EXERCISE OBJECTIVE
Show every line of the records that contains the word "button", treating uppercase and lowercase as different.

EXCERPTED RECORDS
-=-=-=-=-
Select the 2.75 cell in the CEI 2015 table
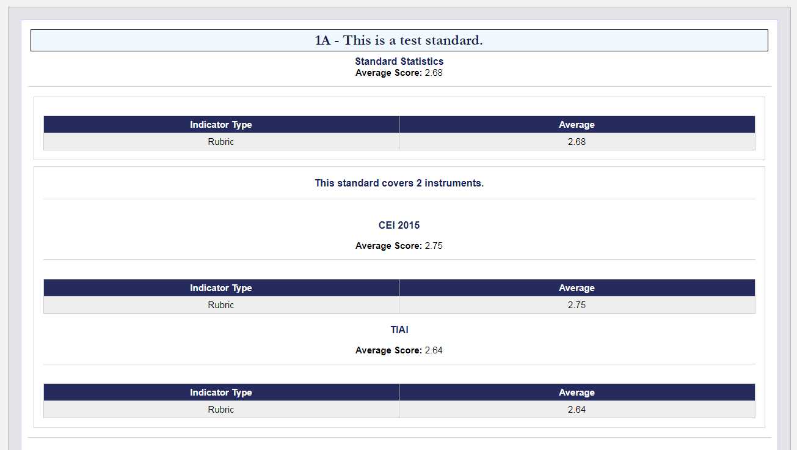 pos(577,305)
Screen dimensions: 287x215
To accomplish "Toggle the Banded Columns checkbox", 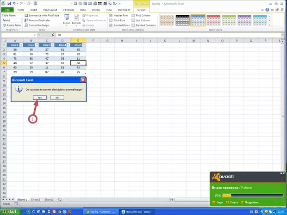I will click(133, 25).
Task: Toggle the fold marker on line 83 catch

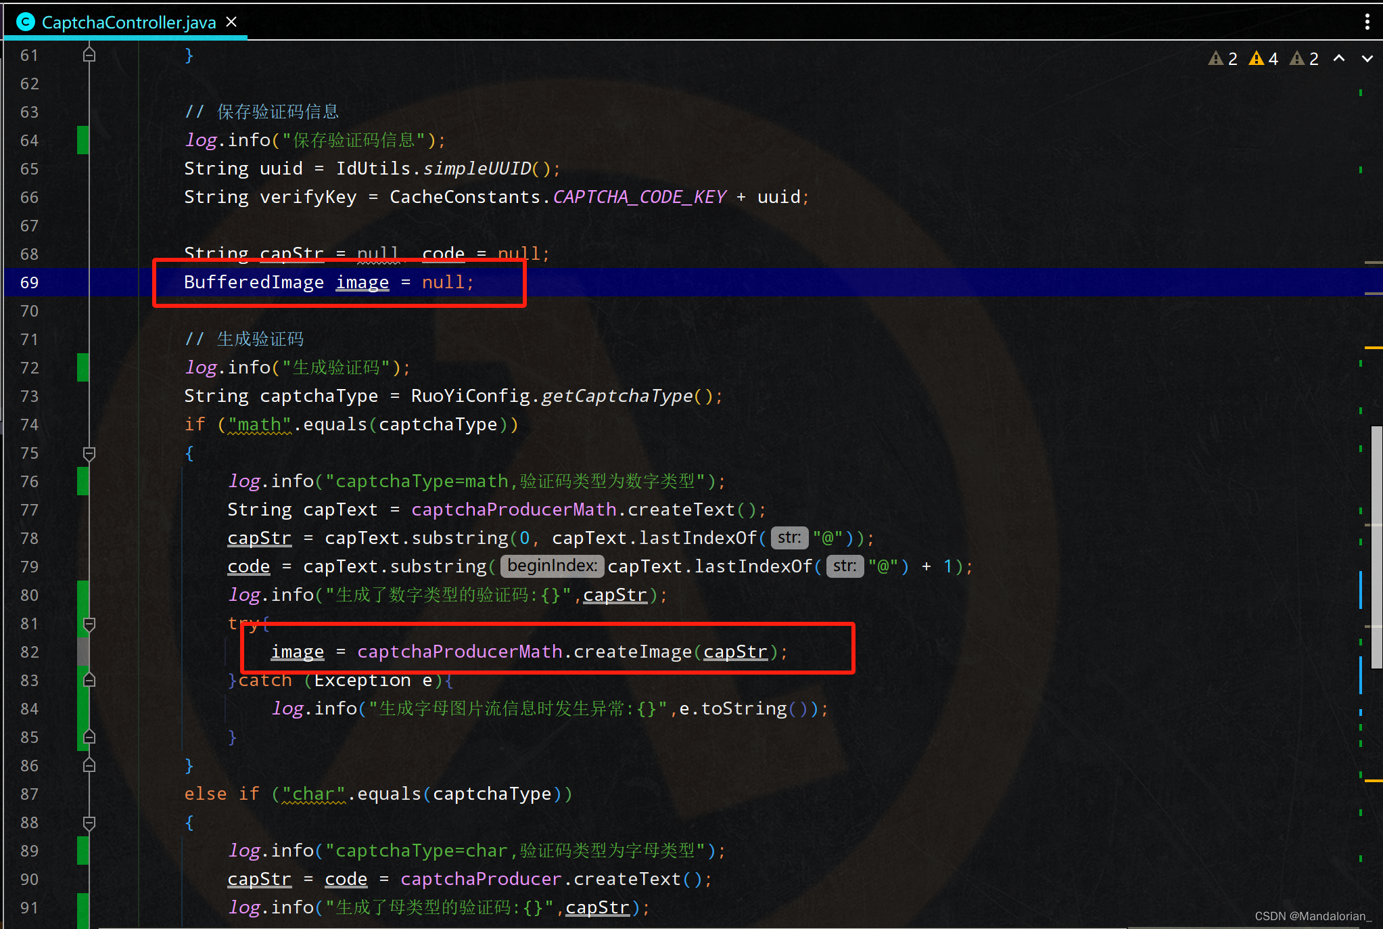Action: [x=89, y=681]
-=-=-=-=-
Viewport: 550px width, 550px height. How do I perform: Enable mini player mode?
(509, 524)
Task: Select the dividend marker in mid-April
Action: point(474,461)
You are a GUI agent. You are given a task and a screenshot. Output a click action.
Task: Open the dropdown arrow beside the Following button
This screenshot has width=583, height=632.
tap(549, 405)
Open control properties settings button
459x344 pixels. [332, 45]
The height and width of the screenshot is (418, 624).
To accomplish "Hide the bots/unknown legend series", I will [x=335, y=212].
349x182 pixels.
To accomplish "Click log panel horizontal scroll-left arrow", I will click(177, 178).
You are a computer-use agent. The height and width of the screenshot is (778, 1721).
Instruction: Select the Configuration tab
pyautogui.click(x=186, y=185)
-=-=-=-=-
TASK RESPONSE
Task: Open the dropdown arrow beside the Following button
Open control properties settings button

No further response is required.